A number of companies already have issued warnings about weak profits in the April-June quarter. The latest came Friday from across the industrial spectrum _ DuPont, BellSouth, Frontier Airlines and Cummins, the big Ohio engine company.

A profit warning late Tuesday from Sun Microsystems triggered a tech selloff the next day, but investors by Friday were ready to get back into the sector in hopes of profiting from the expected recovery later year. Sun rose 16 cents on Friday to end the week at $16.63.

William Miller, chief investment officer of large cap equities at American Express Asset Management Group in Minneapolis, noted investors remained skittish because of the mixed economic reports and continuing concerns about profits.

He expects the Federal Reserve to try to boost the economy by cutting interest rates before the end of the summer. That would be the sixth rate cut this year. Fed policy makers next are scheduled to meet June 26-27.

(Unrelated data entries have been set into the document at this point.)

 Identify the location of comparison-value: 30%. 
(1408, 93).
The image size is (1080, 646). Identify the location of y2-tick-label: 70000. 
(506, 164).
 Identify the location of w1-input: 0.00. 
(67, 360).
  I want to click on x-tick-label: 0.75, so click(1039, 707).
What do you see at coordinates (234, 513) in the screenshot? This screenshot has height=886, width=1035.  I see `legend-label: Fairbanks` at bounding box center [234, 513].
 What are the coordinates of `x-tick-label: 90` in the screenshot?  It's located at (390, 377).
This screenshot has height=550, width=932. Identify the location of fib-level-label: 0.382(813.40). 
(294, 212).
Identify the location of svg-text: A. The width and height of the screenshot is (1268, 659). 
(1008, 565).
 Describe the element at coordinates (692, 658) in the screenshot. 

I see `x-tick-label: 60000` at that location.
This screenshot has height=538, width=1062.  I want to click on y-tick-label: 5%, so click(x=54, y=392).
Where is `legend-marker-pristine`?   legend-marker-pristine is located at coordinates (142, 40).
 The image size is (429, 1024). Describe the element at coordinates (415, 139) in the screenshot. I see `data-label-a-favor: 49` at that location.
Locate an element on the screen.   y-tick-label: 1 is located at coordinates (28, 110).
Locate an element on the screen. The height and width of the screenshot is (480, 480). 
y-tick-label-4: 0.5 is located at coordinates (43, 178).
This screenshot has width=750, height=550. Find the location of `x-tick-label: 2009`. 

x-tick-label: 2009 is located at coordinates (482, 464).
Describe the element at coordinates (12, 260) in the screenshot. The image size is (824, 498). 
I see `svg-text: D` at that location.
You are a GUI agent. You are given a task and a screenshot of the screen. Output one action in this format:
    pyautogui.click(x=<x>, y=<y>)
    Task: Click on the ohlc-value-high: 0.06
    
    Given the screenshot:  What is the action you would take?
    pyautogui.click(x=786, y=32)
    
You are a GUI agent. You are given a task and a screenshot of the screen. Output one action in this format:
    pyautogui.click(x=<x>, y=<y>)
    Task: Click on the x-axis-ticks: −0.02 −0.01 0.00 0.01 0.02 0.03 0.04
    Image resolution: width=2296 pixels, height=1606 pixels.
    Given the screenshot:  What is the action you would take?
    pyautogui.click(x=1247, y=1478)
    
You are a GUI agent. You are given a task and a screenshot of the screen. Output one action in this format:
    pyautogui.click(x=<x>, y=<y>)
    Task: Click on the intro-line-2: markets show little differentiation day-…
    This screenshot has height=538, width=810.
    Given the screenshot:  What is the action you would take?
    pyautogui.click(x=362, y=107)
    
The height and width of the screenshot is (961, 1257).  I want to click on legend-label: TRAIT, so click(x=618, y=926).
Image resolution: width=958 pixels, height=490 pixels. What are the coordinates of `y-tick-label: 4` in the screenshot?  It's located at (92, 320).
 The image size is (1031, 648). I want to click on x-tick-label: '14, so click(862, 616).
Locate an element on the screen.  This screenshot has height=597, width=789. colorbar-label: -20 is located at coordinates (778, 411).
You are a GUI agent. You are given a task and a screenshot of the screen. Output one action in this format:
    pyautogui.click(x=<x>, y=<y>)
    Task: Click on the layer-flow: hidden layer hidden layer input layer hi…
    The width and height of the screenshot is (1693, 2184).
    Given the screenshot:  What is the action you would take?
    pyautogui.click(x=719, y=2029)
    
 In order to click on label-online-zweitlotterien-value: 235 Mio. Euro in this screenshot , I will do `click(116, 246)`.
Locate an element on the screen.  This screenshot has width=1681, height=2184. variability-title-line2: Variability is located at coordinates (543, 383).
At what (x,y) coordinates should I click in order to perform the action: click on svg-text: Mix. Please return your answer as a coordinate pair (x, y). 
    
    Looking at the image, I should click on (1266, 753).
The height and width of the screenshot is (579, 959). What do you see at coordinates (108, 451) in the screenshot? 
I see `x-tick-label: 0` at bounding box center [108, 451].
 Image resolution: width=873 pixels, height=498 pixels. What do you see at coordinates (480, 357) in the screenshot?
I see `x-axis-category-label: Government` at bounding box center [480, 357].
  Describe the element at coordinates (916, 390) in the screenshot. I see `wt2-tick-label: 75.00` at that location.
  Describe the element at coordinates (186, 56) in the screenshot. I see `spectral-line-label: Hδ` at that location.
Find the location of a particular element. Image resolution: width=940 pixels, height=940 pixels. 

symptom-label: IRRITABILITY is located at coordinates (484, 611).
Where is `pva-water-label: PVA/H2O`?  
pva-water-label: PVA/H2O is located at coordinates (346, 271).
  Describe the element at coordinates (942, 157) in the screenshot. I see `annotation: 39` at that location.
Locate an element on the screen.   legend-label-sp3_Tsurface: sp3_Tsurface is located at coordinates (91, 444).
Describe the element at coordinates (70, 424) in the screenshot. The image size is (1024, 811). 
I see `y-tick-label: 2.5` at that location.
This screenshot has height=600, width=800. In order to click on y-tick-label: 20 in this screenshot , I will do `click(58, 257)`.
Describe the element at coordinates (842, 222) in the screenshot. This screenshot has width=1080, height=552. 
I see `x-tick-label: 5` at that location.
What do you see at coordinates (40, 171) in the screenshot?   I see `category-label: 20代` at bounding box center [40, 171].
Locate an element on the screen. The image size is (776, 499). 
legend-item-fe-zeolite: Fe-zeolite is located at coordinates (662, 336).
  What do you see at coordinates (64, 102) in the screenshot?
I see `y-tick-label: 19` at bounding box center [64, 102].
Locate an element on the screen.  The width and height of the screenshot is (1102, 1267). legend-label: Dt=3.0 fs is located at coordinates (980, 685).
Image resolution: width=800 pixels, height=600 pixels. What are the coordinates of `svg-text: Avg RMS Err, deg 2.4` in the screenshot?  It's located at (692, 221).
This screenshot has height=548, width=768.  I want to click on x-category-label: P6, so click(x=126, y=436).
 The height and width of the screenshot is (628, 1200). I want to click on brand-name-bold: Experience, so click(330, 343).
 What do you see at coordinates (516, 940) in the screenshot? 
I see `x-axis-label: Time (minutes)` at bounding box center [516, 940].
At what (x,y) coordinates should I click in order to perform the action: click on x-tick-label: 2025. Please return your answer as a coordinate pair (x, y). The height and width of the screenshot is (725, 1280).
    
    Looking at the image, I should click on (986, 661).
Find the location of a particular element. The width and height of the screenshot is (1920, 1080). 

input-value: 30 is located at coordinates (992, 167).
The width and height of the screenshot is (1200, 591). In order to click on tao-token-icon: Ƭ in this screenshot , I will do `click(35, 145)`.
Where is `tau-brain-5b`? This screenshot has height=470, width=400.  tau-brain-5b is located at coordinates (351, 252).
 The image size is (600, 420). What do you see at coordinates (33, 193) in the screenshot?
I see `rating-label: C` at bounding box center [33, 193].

AT&T rose 32 cents to $21.49 after its rate hike announcement. Competitor Sprint was up 65 cents at $20.96. BellSouth, meanwhile, took a hit of 67 cents, dropping to $40.56 on its warning that weak foreign currency exchange rates will cut its second-quarter earnings at least 5 cents a share.

Among the technology shares, Intel rose $1.73 to $28.74, Oracle was up 56 cents at $15.86, and Microsoft rose $1.16 to $70.34.

The Russell 2000 index was up 5.22 at 501.72.

Advancing shares led declining shares 7 to 5 on the New York Stock Exchange, where consolidated volume was 1.18 billion shares, compared with 1.43 billion on Thursday.

Overseas, Japan's Nikkei stock average fell less than a point to 13,261.84. Germany's DAX index rose 0.03 percent, while Britain's FT-SE 100 inched up 0.23 percent and France's CAC-40 dropped 0.23 percent.